An Argument-Centered Approach to Teaching to the U.S. Constitution Exam

January 11, 2016 Les Lynn Professional Capacity Development, Resources, The Debatifier

One of Argument-Centered Education’s high school partners’ 10th grade U.S. history classes are immersed right now in preparing students for their U.S. Constitution exam.  “Time to take a break from our argument-centered projects,” a teacher opined.  “Our Constitution exam curriculum is dry and content-heavy.  We just to have to fill the kids with the facts about the articles, sections, and amendments, then they reproduce what they’ve learned.  We’ll get back to debatification in February.”

Understood, was our first word.  Our next two: But wait.  We’d like the chance to work with your U.S. history teachers and classes to demonstrate a way of understanding an argument-based pedagogy that applies to contexts in which objectives are information-heavy and seek to instill in students the foundations of knowledge that will enable them later to engage in substantive academic or public debates.

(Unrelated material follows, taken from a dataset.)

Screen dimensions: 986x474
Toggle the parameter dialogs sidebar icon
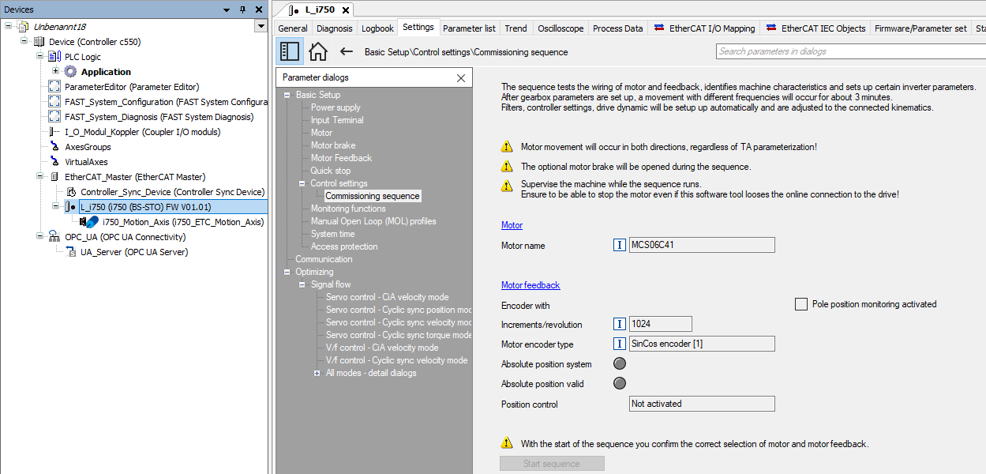(x=290, y=51)
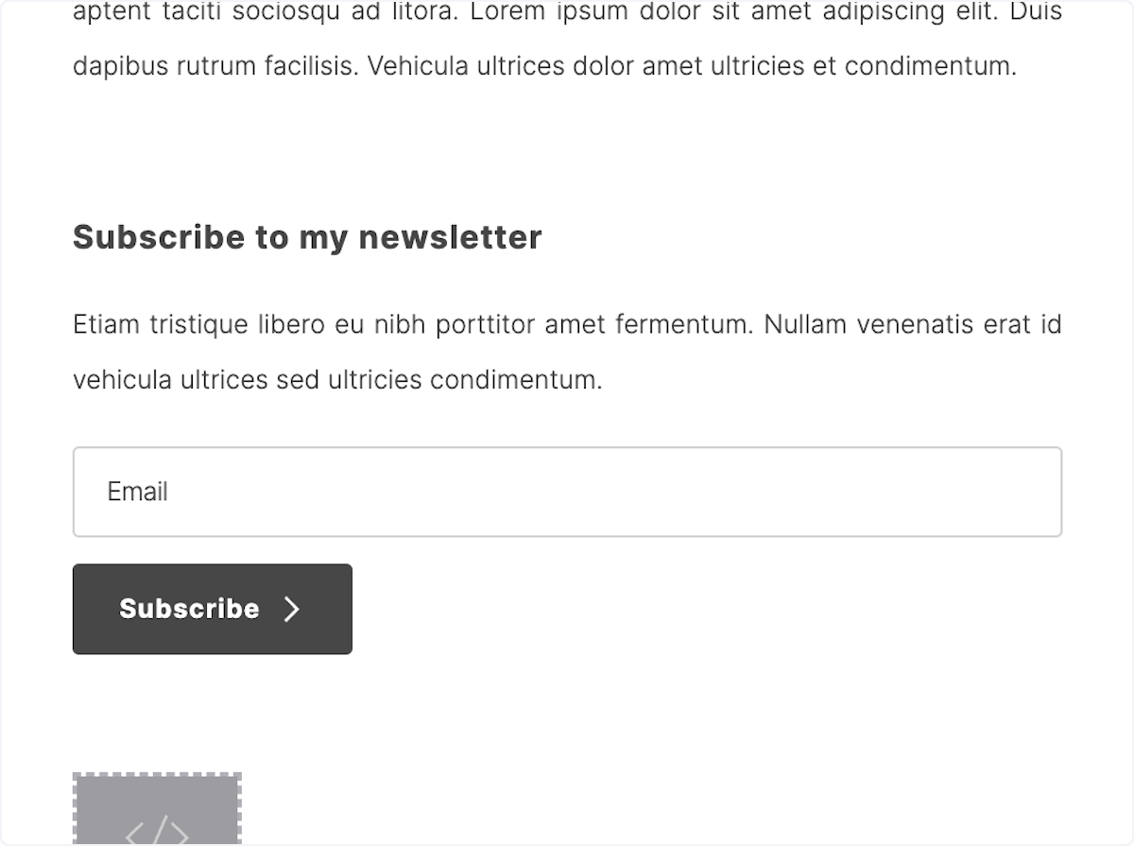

For these purposes and in these academic environments — regardless of the discipline, we would submit — students can still organize their learning around arguments.  Arguments provide weight to individual bits and bytes of data, and help students make information meaningful, enabling them to glean relationships between facts and to discern an ideational infrastructure that can bring the relevance of their study of details into clearer focus.  Argument, in this sense, is what used to be called “information processing,” and is a variation on critical thinking applied to content delivery.  Our work with this partner school’s history department has helped illustrate a theme that The Debatifier has been examining this school year, that argument-centered instruction should be understood as an especially effective vehicle for content delivery.

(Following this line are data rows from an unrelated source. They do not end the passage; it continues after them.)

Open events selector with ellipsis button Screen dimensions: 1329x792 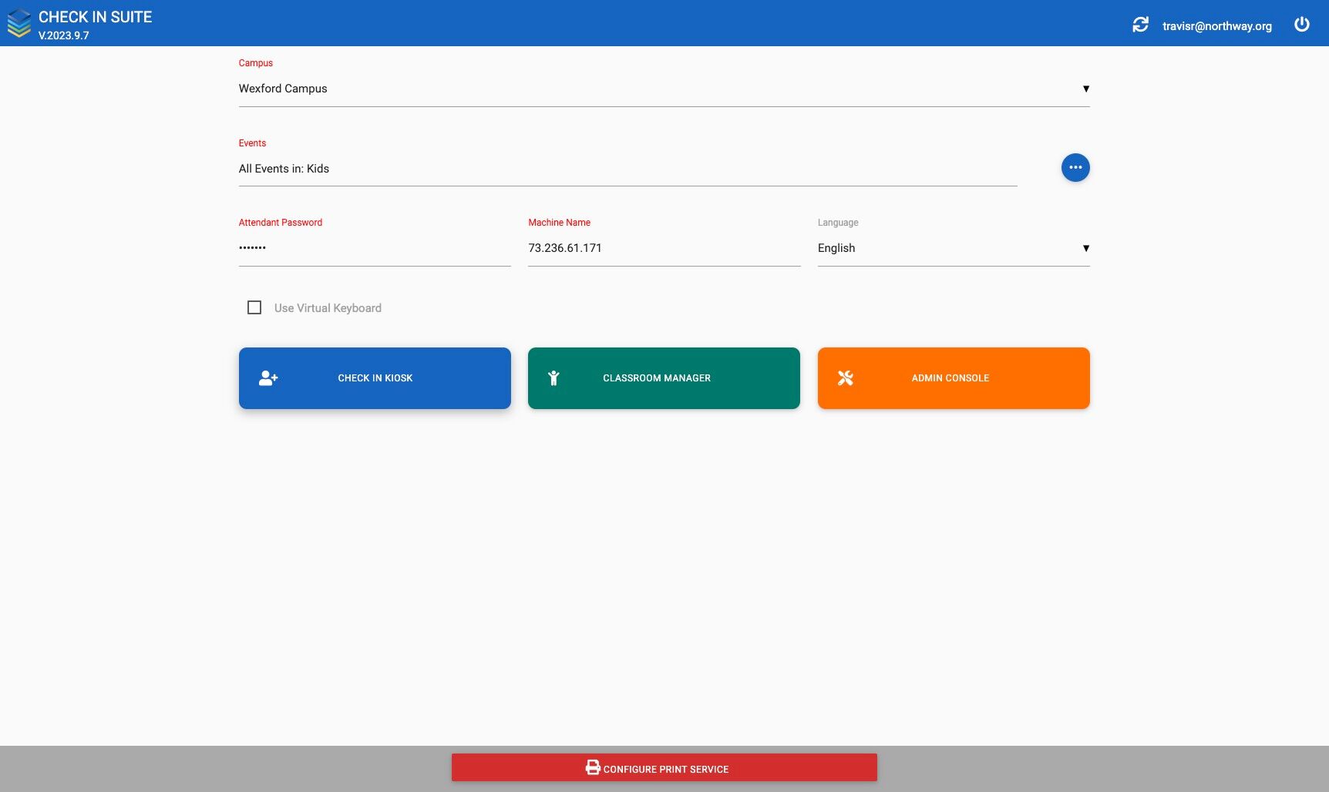pyautogui.click(x=1075, y=167)
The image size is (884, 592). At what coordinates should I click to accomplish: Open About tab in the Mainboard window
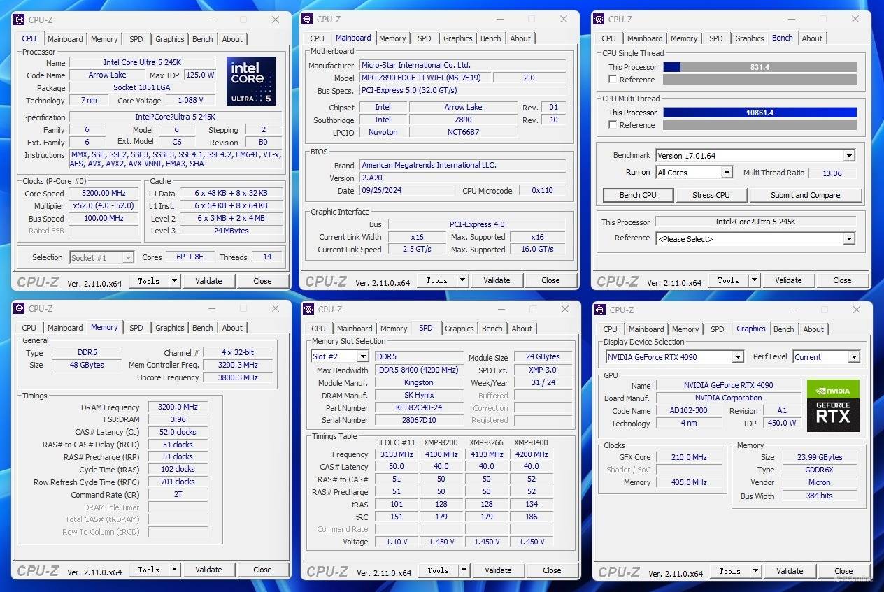(x=520, y=38)
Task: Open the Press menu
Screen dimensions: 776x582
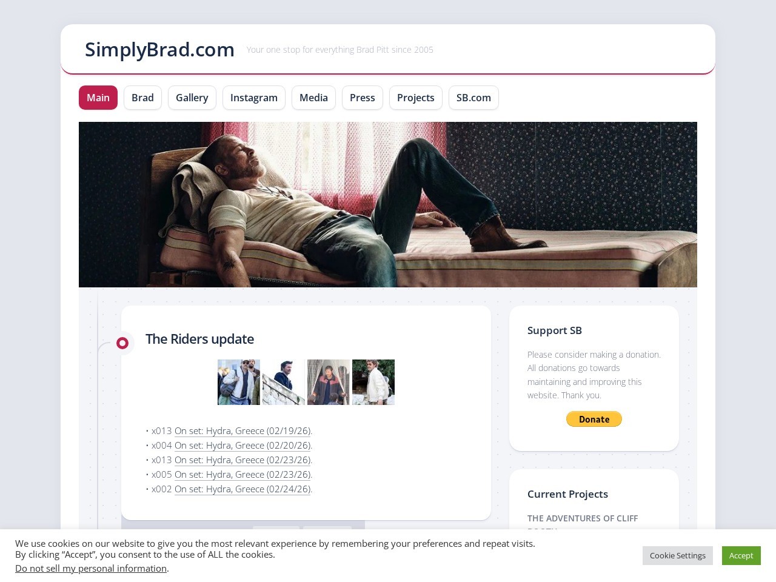Action: point(363,98)
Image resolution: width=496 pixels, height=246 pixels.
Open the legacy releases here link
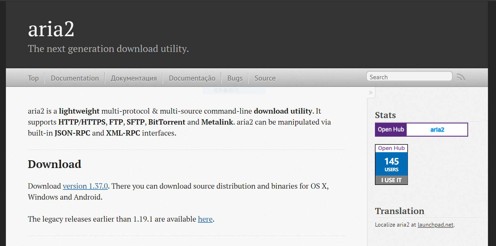coord(205,219)
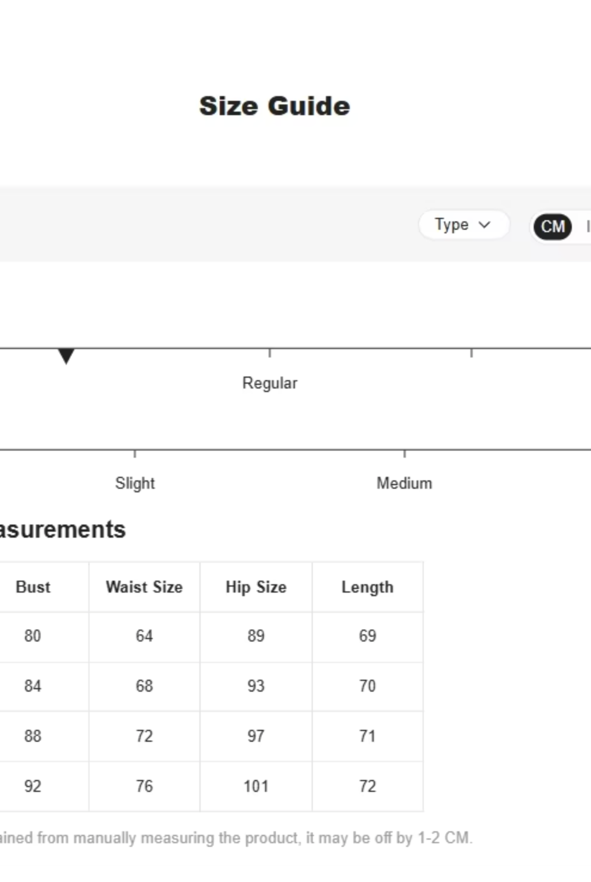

The centerpiece of our approach on using argument to prepare students for the U.S. Constitution exam has been this argument-based study guide:

U.S.ConstitutionArgumentBasedStudyResourceImage16.01.12

 

The Constitution’s foundations, articles, and amendments are each taken up in the resource’s three sections.  Students are required to adduce specific provisions, mandates, and framings throughout the nation’s founding political document — in the form of evidence for certain argumentative claims that can be and have been made about all of its aspects, not solely (or even especially) about its more controversial readings and interpretations.  So, for example, the Study Guide requires specific details laid out in the numerous sections of the second article to substantiate this argumentative claim:

Article II of the Constitution emphasizes the President’s role as a representative of and decision-maker for the United States in its business and relations with other nations over his role in domestic public policy.

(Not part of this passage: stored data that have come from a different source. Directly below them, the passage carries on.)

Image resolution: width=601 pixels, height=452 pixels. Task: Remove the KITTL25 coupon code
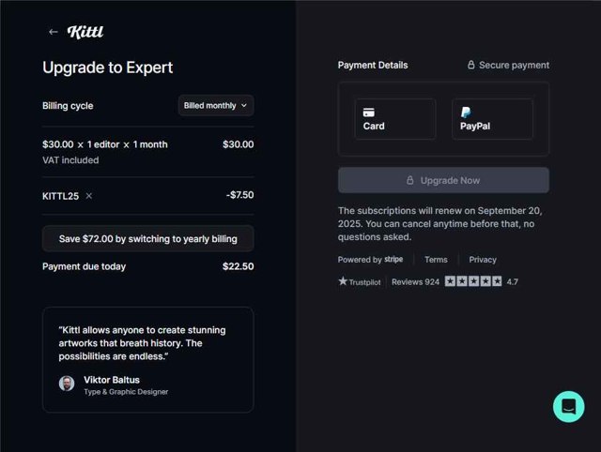pyautogui.click(x=89, y=196)
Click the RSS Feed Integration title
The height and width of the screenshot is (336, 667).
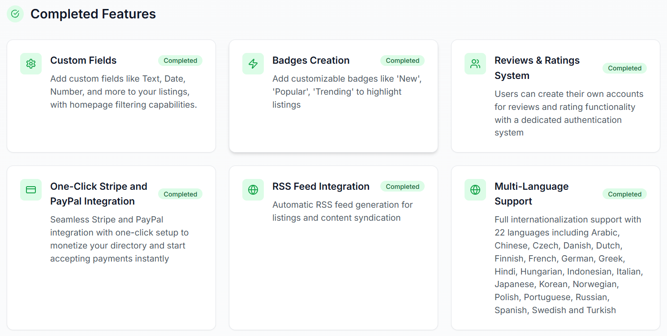click(x=321, y=187)
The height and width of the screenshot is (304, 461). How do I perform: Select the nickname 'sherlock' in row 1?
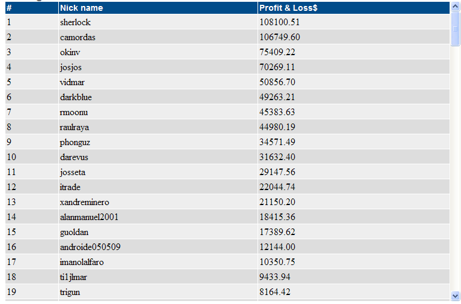(75, 22)
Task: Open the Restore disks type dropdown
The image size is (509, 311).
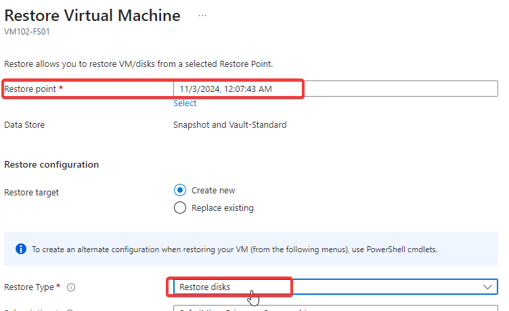Action: point(335,287)
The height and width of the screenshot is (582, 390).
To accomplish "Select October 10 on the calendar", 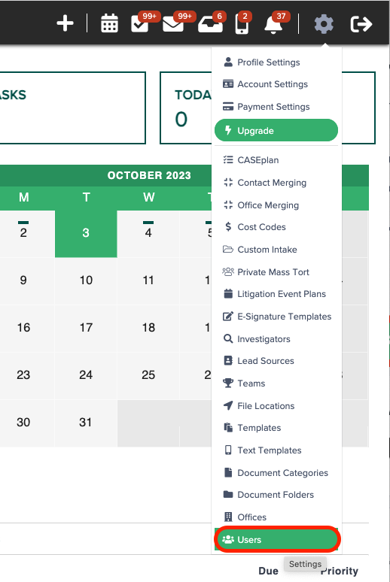I will pyautogui.click(x=86, y=280).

Students must demonstrate that they have assimilated the factual information that they will have to produce for the exam and then — surely as or more important to our students over the long-term — in all of their academic work forever thereafter that relates to our essential rules of governance by supplying reasoning that explicates the relevance and importance of the detailed information that they identify as evidence. In portions of the Study Guide they must grapple with counter-arguments, all the while staying close to an objective understanding of what the Constitution itself actually stipulates and says.

Learning this way is deeper, and more lasting, and better aligned with what students are required to do with the information they are supposed to have assimilated and retained, in college-level coursework when they are making academic arguments infused with and animated by their independent thought.

Website resources that we have found useful in conjuction with the Constitution Argument Study Guide include:

Incidentally, the Argument-Centered Education Constitution Study Guide can be downloaded by clicking on the link above.  It is in writable pdf format, and prints without color in the response fields.  Currently it is being used both as a by-topic teaching resource and as a later checking for higher understanding, prior to the exam.  The results from these uses will of course await another report.